Both Angelides and Thomas implored Goldman to work with the panel "for the good of the country." The financial crisis led to the worst economic downturn since the Great Depression. More than eight million jobs were lost.

"If Goldman Sachs wants to stand visibly in front of the people," Angelides said, "that's their choice."

Thomas added that the firm's behavior didn't "reflect their commitment to work with us," adding that the firm was playing a "game" of delaying without appearing to oppose the commission.

The firm is "saying one thing and doing another," he added.

This is at least the panel's third forceful subpoena compelling firms and executives to comply with its requests. The FCIC's first such subpoena was issued to Moody's Corporation in April for the firm's delay in producing documents and allowing investigators to interview Moody's Investors Service personnel. Its second subpoena was issued last month to famed investor Warren Buffett, compelling his June 2 testimony before the FCIC. Both parties complied.

The FCIC has issued a dozen subpoenas, but most were issued in order to allow the requested parties to side-step confidentiality agreements that would have otherwise barred them from sharing sensitive information, the panel said.

In a statement, the FCIC said it issued its subpoena to Goldman for "failing to comply with a request for documents and interviews in a timely manner."
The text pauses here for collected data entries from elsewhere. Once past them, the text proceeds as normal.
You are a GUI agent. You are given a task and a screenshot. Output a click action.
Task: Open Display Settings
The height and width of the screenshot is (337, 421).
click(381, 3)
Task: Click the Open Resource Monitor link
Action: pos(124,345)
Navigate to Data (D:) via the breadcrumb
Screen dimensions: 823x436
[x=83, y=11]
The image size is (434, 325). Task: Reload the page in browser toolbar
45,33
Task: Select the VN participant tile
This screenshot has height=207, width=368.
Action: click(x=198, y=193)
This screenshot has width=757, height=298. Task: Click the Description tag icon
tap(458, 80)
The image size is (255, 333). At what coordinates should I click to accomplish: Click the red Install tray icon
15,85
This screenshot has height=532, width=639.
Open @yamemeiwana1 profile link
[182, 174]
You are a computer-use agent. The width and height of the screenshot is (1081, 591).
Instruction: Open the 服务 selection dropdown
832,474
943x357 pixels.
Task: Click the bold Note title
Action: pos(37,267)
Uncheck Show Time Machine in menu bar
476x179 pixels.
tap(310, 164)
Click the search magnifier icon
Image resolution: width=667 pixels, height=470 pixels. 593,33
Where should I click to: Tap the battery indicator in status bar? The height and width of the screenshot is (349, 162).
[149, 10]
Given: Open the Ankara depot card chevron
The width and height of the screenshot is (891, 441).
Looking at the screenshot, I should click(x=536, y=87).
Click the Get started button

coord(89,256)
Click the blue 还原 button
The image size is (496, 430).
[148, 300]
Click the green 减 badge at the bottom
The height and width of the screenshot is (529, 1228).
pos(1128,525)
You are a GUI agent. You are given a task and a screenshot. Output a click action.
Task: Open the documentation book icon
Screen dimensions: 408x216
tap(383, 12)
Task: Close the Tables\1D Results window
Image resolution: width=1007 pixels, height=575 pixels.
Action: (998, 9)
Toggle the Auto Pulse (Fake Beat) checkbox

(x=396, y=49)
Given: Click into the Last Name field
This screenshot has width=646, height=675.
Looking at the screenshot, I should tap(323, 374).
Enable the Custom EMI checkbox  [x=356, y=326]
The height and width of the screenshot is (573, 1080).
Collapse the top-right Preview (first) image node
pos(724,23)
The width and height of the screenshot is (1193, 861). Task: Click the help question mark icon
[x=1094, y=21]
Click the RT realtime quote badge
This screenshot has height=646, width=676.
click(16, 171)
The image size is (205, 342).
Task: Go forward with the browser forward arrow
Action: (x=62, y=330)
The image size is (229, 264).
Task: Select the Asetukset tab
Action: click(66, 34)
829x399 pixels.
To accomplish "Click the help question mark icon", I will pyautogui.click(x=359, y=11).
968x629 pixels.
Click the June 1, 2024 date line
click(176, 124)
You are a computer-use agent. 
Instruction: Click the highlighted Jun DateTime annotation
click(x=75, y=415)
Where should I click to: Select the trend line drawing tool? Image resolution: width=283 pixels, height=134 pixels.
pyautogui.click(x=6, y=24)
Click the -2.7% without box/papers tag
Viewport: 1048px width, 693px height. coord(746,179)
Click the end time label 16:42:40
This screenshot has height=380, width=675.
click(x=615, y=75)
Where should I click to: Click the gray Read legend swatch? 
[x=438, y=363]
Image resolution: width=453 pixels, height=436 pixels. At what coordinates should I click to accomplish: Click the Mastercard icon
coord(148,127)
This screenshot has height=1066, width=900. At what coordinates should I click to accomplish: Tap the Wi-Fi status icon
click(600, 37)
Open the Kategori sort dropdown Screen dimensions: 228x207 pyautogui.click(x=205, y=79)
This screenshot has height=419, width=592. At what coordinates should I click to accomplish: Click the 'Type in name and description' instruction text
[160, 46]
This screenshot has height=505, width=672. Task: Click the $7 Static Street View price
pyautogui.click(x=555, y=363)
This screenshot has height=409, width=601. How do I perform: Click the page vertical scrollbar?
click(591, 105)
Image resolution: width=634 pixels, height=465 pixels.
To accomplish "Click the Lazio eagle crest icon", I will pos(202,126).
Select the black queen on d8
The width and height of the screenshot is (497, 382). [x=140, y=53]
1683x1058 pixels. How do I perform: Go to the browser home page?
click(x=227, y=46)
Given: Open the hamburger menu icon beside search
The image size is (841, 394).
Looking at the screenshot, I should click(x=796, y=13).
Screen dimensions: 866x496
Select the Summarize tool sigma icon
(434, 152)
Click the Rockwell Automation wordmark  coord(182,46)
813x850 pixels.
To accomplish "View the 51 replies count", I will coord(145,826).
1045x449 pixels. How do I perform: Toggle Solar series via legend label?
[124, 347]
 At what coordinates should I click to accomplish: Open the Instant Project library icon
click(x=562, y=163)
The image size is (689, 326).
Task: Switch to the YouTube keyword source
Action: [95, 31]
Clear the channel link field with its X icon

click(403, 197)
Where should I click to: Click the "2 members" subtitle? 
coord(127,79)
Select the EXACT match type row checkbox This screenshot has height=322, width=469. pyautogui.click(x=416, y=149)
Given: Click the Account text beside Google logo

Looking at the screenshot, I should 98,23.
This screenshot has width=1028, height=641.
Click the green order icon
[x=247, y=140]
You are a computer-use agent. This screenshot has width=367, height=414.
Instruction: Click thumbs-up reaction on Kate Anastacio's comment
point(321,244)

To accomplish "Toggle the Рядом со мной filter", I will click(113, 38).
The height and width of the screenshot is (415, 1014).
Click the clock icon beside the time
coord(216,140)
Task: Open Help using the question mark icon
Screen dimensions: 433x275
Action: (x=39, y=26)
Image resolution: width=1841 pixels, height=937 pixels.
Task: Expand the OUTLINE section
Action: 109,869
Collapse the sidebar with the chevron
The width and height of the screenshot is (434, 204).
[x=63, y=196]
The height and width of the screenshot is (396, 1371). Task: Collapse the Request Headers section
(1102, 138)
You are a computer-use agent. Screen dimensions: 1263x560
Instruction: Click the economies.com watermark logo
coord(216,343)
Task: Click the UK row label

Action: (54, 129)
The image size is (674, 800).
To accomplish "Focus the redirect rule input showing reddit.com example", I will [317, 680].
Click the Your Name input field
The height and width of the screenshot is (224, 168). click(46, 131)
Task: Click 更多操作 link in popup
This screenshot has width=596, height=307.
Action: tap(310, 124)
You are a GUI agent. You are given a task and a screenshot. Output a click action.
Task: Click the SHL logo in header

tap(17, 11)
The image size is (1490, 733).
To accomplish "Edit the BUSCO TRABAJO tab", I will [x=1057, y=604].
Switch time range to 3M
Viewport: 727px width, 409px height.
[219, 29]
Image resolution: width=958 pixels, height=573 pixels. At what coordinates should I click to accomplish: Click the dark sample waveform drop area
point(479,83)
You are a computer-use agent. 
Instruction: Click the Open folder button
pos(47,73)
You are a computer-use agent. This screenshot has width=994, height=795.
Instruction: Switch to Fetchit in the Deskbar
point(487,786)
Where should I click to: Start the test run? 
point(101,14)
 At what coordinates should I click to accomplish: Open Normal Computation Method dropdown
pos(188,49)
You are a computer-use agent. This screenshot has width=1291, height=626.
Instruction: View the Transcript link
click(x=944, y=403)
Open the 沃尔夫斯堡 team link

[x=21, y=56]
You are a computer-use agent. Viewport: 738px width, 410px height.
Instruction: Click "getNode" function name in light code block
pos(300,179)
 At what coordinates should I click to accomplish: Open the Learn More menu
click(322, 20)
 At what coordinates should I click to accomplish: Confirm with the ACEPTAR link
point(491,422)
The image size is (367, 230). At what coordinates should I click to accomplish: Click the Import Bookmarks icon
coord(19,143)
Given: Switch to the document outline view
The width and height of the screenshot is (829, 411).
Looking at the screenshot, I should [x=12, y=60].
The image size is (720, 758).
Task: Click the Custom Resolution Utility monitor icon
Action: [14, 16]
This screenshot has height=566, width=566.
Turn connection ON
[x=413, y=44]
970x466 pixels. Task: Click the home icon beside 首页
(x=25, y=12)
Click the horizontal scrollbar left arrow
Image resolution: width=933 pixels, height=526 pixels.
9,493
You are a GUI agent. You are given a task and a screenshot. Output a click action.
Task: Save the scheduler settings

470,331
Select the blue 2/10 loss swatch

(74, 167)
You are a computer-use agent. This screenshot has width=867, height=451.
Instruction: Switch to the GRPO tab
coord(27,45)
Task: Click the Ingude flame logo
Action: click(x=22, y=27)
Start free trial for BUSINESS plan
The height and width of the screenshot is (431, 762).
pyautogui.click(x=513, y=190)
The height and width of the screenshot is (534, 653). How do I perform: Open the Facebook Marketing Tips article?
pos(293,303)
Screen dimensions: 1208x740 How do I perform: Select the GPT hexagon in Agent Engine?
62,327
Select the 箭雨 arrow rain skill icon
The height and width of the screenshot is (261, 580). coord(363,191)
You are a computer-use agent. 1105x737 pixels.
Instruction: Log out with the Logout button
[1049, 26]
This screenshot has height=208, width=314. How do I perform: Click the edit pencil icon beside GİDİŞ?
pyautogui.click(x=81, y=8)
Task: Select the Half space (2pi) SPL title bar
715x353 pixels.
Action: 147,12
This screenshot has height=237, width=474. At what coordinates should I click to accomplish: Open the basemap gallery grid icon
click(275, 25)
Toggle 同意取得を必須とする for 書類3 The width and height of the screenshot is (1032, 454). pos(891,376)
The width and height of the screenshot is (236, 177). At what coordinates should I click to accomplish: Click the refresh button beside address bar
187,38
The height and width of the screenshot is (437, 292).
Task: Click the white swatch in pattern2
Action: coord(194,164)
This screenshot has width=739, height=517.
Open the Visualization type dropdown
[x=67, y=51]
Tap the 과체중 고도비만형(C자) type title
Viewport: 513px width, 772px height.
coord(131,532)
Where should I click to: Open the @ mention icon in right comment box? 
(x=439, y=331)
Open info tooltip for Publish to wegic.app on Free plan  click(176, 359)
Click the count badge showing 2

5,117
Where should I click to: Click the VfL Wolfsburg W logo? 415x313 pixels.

"In seeking documents and testimony from public agencies and companies, the Commission has made it clear that it is committed to using its subpoena power if there is a lack of, or delay in, compliance," the statement noted. "Failure to comply with a Commission request is viewed with the utmost seriousness, as the Commission will not be deterred from getting desired information."

A Goldman spokesman said the firm is complying with the investigatory panel's requests.

"We have been and continue to be committed to providing the FCIC with the information they have requested," a Goldman spokesman said in an e-mail.

Goldman Sachs faces a litany of federal and state investigations.

On April 16, the Securities and Exchange Commission charged Goldman and one of its employees with defrauding investors by creating and selling exotic securities tied to subprime home mortgages in 2007 without disclosing that they were handpicked by a hedge fund that was betting on them to fail.

Since then, members of Congress have called for further investigation. Governments across Europe have done the same; the U.K. Financial Services Authority opened a probe into the firm.

The Senate Permanent Subcommittee on Investigations held an April hearing probing the firm's practices in the runup to the financial crisis. Several Senators accused the firm of fraud and of putting its own interests ahead of its clients.

"Our clients' interests always come first," Goldman says on its website.

"We anticipate that additional putative shareholder derivative actions and other litigation may be filed, and regulatory and other investigations and actions commenced, against us with respect to offerings of CDOs," the firm warned investors in its latest quarterly filing.

"We believe, based on currently available information, that the results of such proceedings, in the aggregate, will not have a material adverse effect on our financial condition," Goldman said in its filing. But those proceedings "might be material to our operating results for any particular period, depending, in part, upon the operating results for such period.

"Given the range of litigation and investigations presently under way, our litigation expenses can be expected to remain high."

The firm turned a $3.5 billion profit in the first quarter off $12.8 billion in revenue, according to company filings with federal regulators. Its traders didn't lose money on a single day last quarter.

Of the 63 trading days in the three-month period ending in March, Goldman Sachs generated revenue of at least $25 million on every single day, according to its quarterly filing with the SEC.

On nearly three out of every five days, Wall Street's most profitable firm generated revenue exceeding $100 million trading stocks and bonds, and creating and entering into derivatives contracts.